We observed accumulation of macrophages and mesothelial precursor cells (MPC) in peritoneal lavage during mesothelioma development after exposure to asbestos in Nf2 heterozygous mice, suggesting that mesothelioma-associated macrophages (MAM) and MPC are critical to promote tumorigenesis. Depletion of tumor-induced macrophages reduced sphere formation in ip murine mesothelioma model. We hypothesize that MAM may adopt MPC phenotypes thus to initiate mesothelioma tumorigenesis in the immunosuppressive microenvironment.
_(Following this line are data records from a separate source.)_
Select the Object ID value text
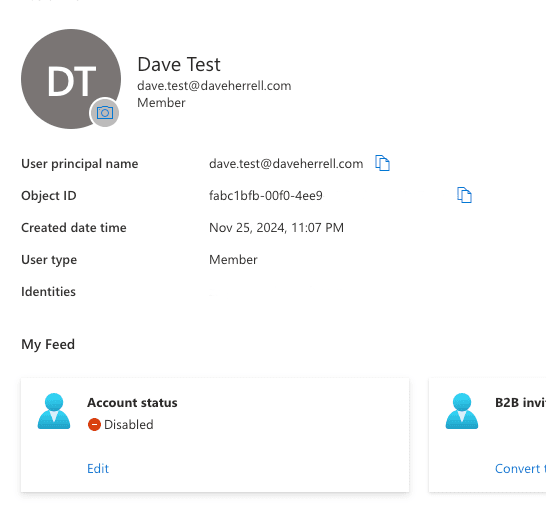Viewport: 546px width, 520px height. (266, 195)
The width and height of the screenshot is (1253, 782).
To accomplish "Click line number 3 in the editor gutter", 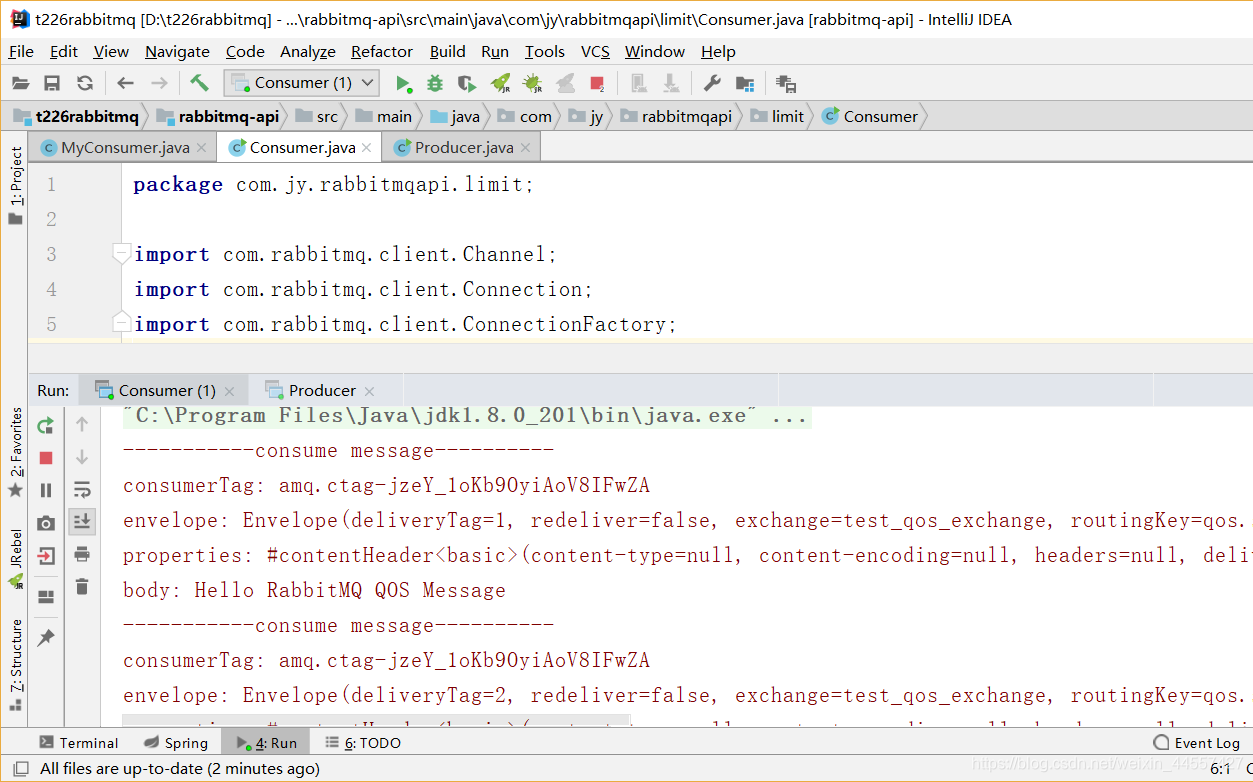I will [51, 254].
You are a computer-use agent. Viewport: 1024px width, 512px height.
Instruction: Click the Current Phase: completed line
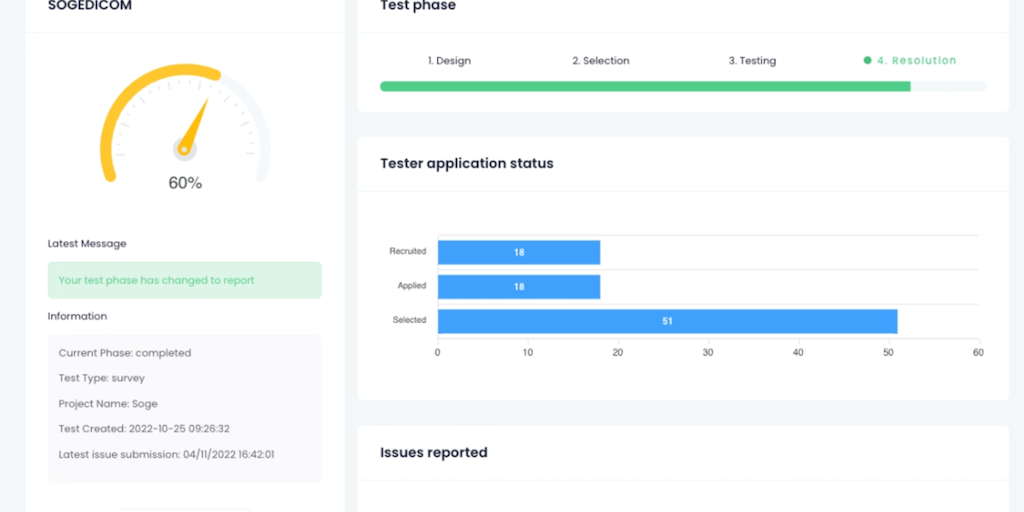(125, 353)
Methods: The MAM and lymphocytes in association with MPC were evaluated at different times after ip injection of RN5 mouse malignant mesothelioma cells. The characteristics of MAM and MPC were identified using flow cytometry and immunofluorescence. Lavage cells, spleen and blood were used to determine gene expression by RT-PCR and microarray. Tumorigenesis was assessed by ip mesosphere-forming assay and sc injection. Sorted M2-polarized macrophages were injected sc or ip into mice to evaluate tumorigenesis.
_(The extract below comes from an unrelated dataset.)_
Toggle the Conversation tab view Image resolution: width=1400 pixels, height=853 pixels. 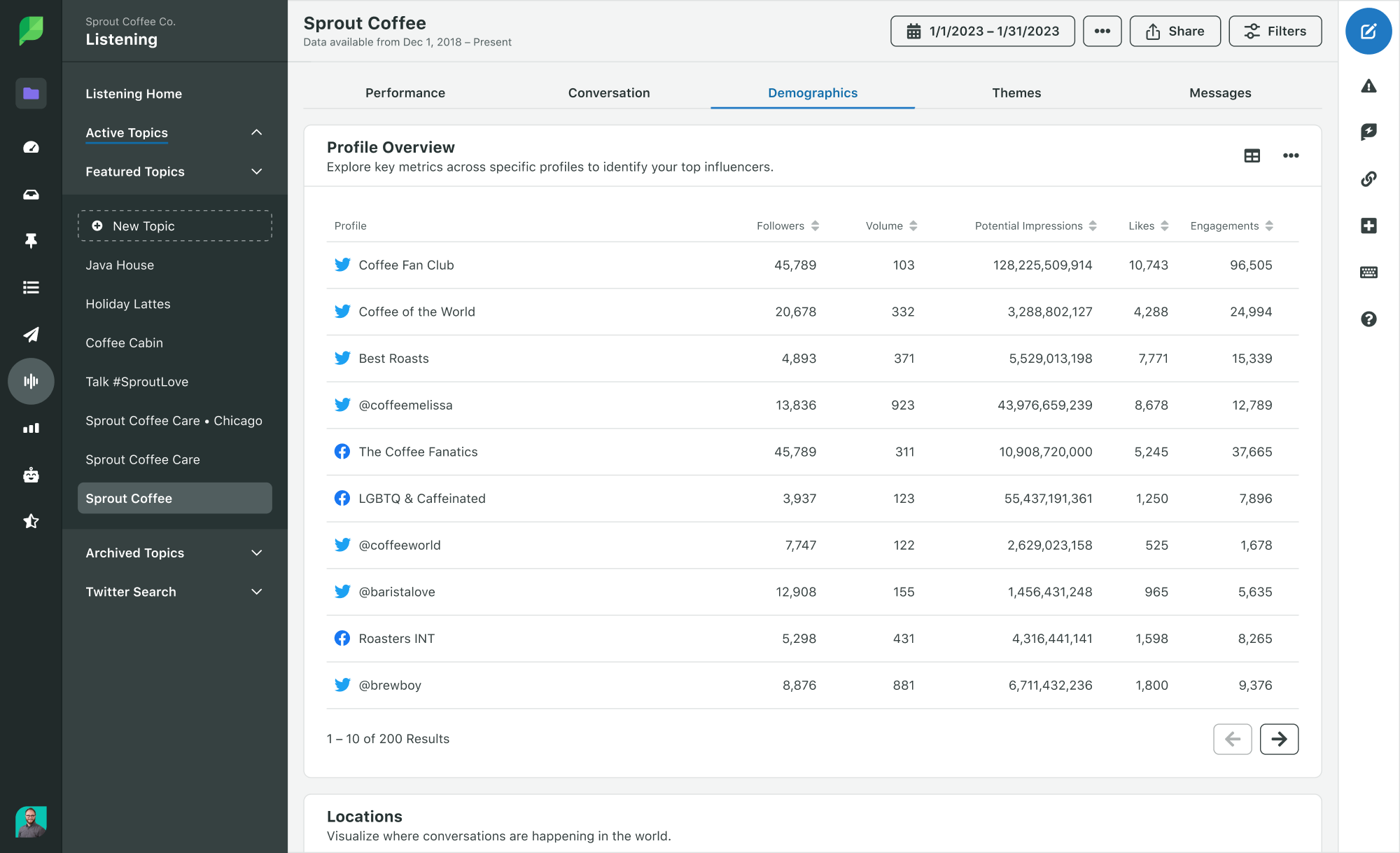609,92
Results: MAM and MPC significantly increased in the peritoneal lavage after tumor challenge. Transcriptome analysis showed that TCR- and BCR-associated gene expressions were down-regulated. M2-specific gene was significantly up-regulated while co-stimulatory genes were down-regulated. Gene expression of pluripotency pathways was up-regulated. More strikingly, solid tumors grew in mice at 8wk after sc injection, and tumor spheroids were visible at 10wk after ip injection of sorted M2 macrophages.
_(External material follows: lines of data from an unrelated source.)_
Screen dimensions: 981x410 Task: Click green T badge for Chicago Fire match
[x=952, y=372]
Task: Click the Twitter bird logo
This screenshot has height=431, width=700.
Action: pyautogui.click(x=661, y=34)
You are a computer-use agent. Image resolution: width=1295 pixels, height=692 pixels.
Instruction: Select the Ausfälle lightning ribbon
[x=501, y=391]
Conclusion: Accumulation of MAM is correlated with MPC in tumor microenvironment, suggesting that both are indispensable for mesothelioma tumorigenesis. A subpopulation of MAM may share MPC property to initiate tumorigenesis in mouse model. This finding may provide a new mechanism explaining why tumorigenesis occurs in immunosuppressive microenvironment.